Stop PSA Screening in Men Over 75 — But Only Those With Low PSA, Says New Study

Zosia Chustecka

February 20, 2009 — New data that support discontinuing screening for prostate cancer in men older than 75 years are reported in the April issue of The Journal of Urology.
However, the new analysis does not suggest that screening be stopped in all men older than 75 years, but only in men who have low levels of prostate-specific antigen (PSA ≤3 ng/mL).
This group is unlikely to develop aggressive prostate cancer or to die of this disease during their remaining life and, therefore, these men may represent an ideal target group for discontinuation of PSA testing," say the researchers, headed by Edward Schaeffer, MD, PhD, from the Department of Urology at Johns Hopkins University School of Medicine, in Baltimore, Maryland.
Not screening these older men would dramatically cut costs and would eliminate harm from additional evaluations and/or treatment in a population unlikely to experience benefit, they add.
The conclusions tie in with, but differ from, the recent recommendation from the US Preventive Services Task Force (USPSTF), which advised stopping screening in all men who are 75 years or older, as reported by Medscape Oncology
All men older than 75 years of age may not be equal.

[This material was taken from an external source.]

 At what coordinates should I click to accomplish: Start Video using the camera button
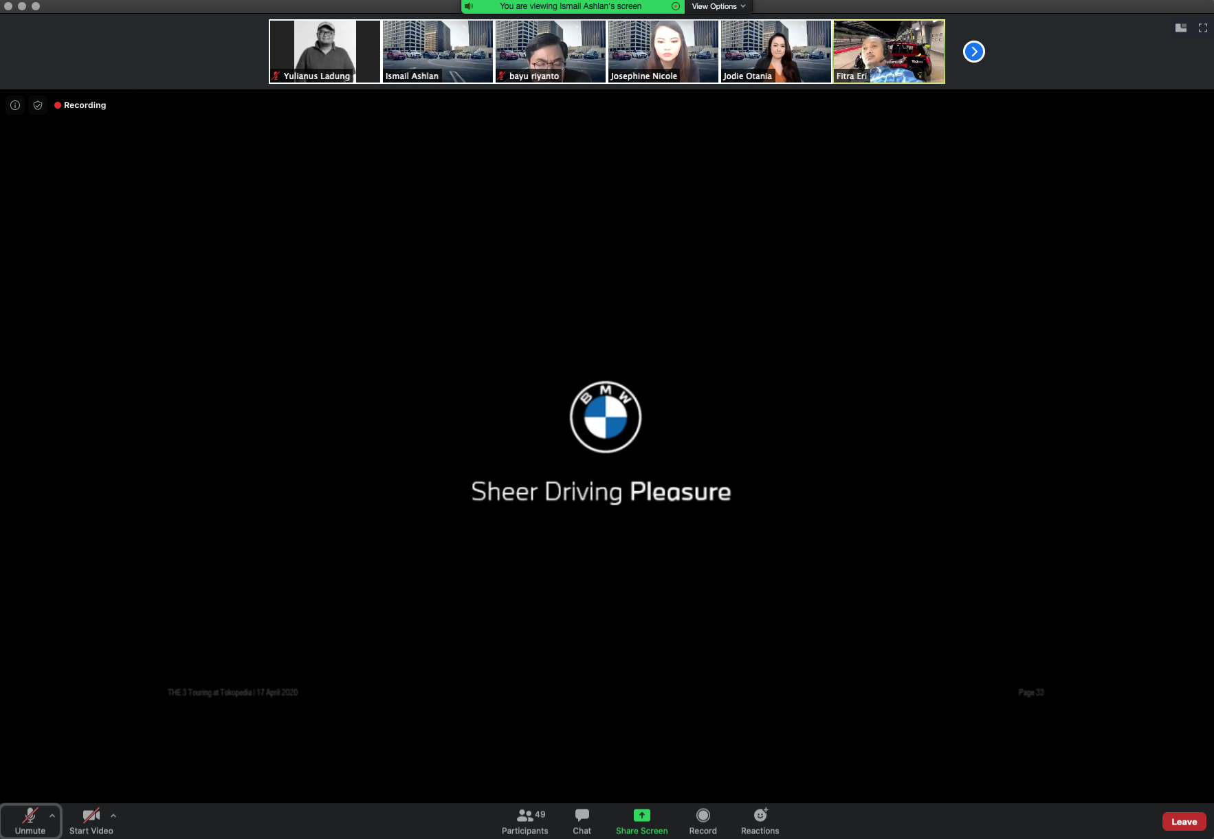click(x=91, y=821)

However, as Dr. Schaeffer and colleagues point out, "all men older than 75 years of age may not be equal."
"Indeed, in our cohort, no patient older than 75 years with a PSA of less than 3 ng/mL had high-risk prostate cancer," they write. "However, of those with a PSA greater than 3 ng/mL, there were several subsequent prostate cancer deaths."

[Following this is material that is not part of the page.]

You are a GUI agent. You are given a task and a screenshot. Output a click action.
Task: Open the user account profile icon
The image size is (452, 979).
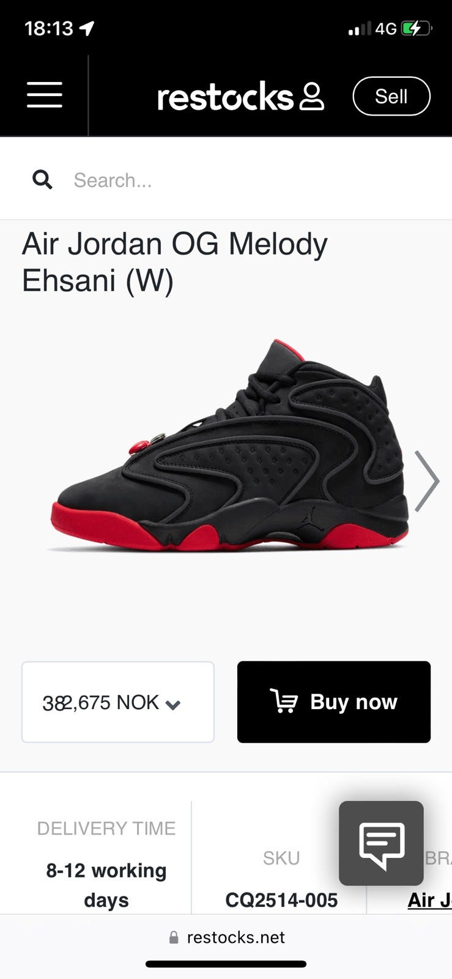point(311,97)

The findings come from a new analysis of data collected in the Baltimore Longitudinal Study of Aging, in which investigators collected serial PSA measurements in 849 men, of whom 122 developed prostate cancer.
Questions About the Use of a PSA Cut-Off Level
However, 2 editorial comments that accompany the new study question the conclusion about stopping screening only in older men with low PSA levels.
The implication is that it may not be safe to discontinue testing if PSA is above this level," says Peter Albertsen, MD, from the University of Connecticut Health Center, in Farmington.
But there are still many questions about whether PSA testing identifies clinically significant disease and about how effective treatment is in older patients, he writes. For example, a recent update of the Scandinavian Prostate Cancer Group-4 trial showed no benefit associated with radical prostatectomy for men older than 65 years (J Natl Cancer Inst. 2008;100:1144).
"While we may be able to prevent a few deaths from prostate cancer in patients older than 75 years, this comes at an enormous cost in testing and treatment," Dr. Albertsen comments.
The USPSTF made similar points about men who are 75 years and older. For these men, and others who have a life expectancy of 10 or fewer years, the incremental benefit from treating prostate cancer detected by screening is "small to none." Therefore, harm outweighs benefit, it concludes (Ann Intern Med. 2008;149:185-191).
In another editorial comment, Ruth Etzioni, PhD from the Fred Hutchinson Cancer Research Center, in Seattle, Washington, points out that the conclusions are based on observational data. In particular, the selection of the 3 ng/mL PSA cut-off level is based on a post hoc observation. "Post hoc findings may be valid but generally need to be confirmed in independent datasets," she writes.
The researchers have disclosed no relevant financial relationships.